Commute

This is from last Tuesday. I wrote it while waiting in line at the stores while I was running errands.


Driving home tonight, my windows are rolled down. Technically the moon roof is rolled back. And really, aren’t all windows electric now, so really there’s no rolling. Regardless, the windows were open. The air blowing in the windows breezes across my skin. My skin that is so happy to be in short sleeves in mid March. Kenny Chesney is ripping chords on the live version of “She Think’s My Tractor’s Sexy” (which I do).  My sunglasses are on. I smile while I belt out the chorus with Kenny. Tonight is a night to be celebrated. Tonight the sun is still out and I can have the windows down leaving my Massachussets based office. I’ve got a short drive to run an errand and a sexy tractor driver to keep me company. I turn the volume up a bit more as a little stream of sun peaks into my rearview mirror. Life is good.


Driving through town I see dozens of people out and about running, roller blading (who knew people still roller bladed?!), walking, and playing. Halfway to my destinaion I’m driving up a hill. I see a mother walking along the sidewalk, a toddler‘s hand tightly in her own. The toddler is very small and looks as though she’s still working out the walking thing. A single ponytail sticks up from the top of her head. I wonder why they are walking along the sidewalk and not in a park or a yard somewhere. They have no stroller or diaper bag and I think to myself, maybe it’s just so nice they wanted to leave the back yard for a little walk around the neighborhood. We crest the hill together and then I pass them. Walking towards them, presumably from the train that has just left the commuter station up ahead, is a man in his early 30s dressed in a smart suit and sunglasses, a messenger bag across his shoulder, iPhone in hand. At first I think nothing of it as there are people in business attire walking along the opposite sidewalk.

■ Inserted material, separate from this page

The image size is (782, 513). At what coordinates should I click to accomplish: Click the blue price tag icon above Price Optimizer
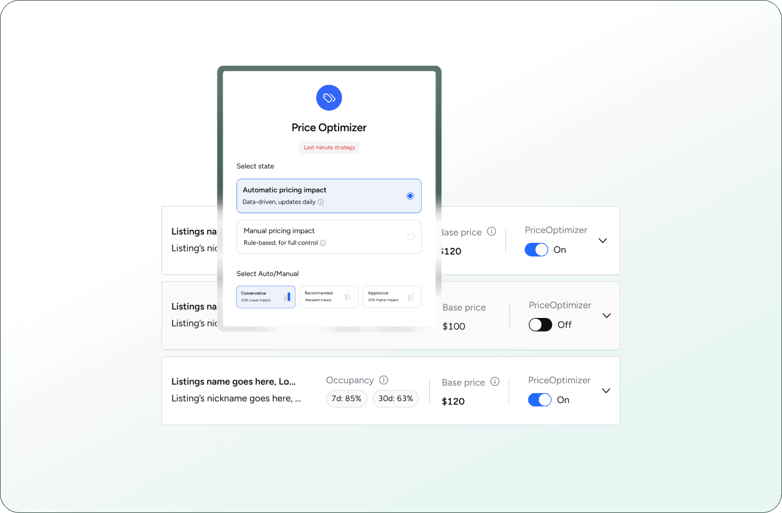(x=329, y=98)
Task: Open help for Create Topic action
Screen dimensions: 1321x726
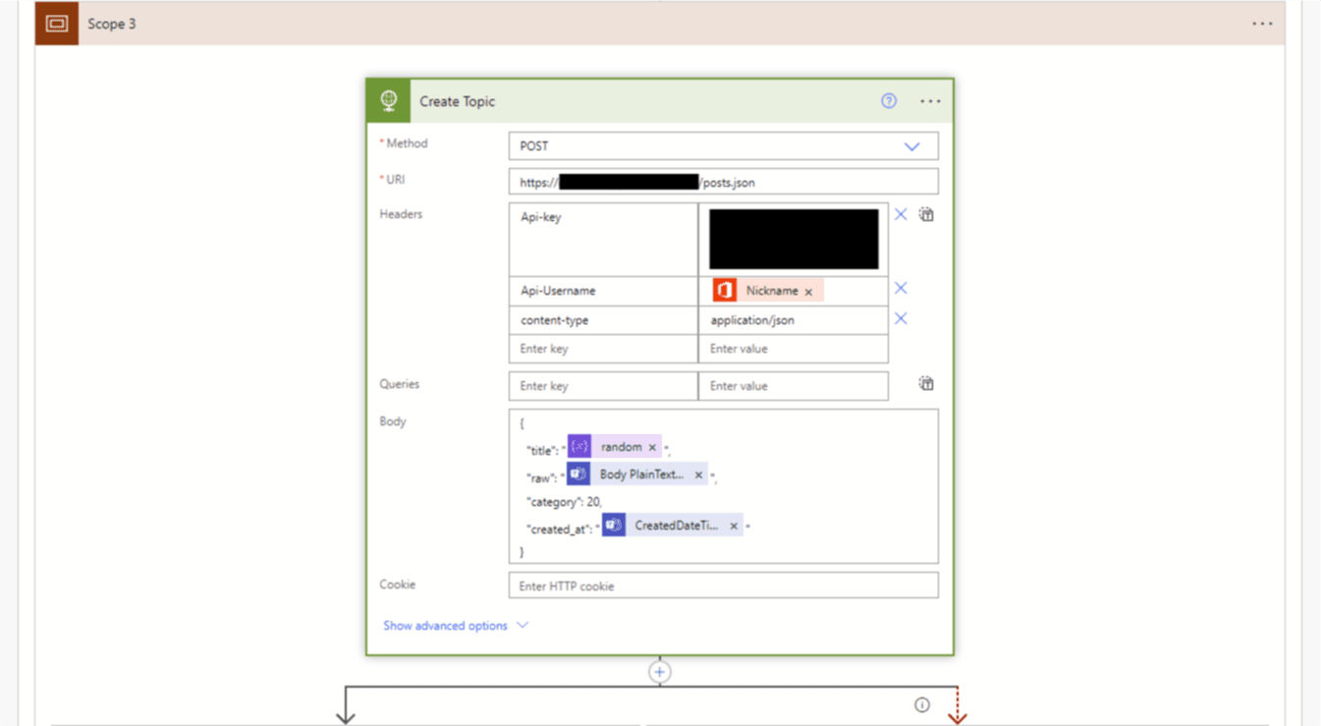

And then I discover that mother and daughter were journeying up the sidewalk. This man in the serious suit suddenly breaks out into a mile wide smile and does a goofy two handed wave that a father only does for his little girl. And for a moment my heart sighs. It sighs over the sweetness of a mother bringing her little girl toddling up the street to meet her daddy. It sighs over a man who is so clearly over the moon to see his family walking to meet him. And mostly my heart sighs with yearing, hoping one day to be a part of such a simple joy as a commute home to a family.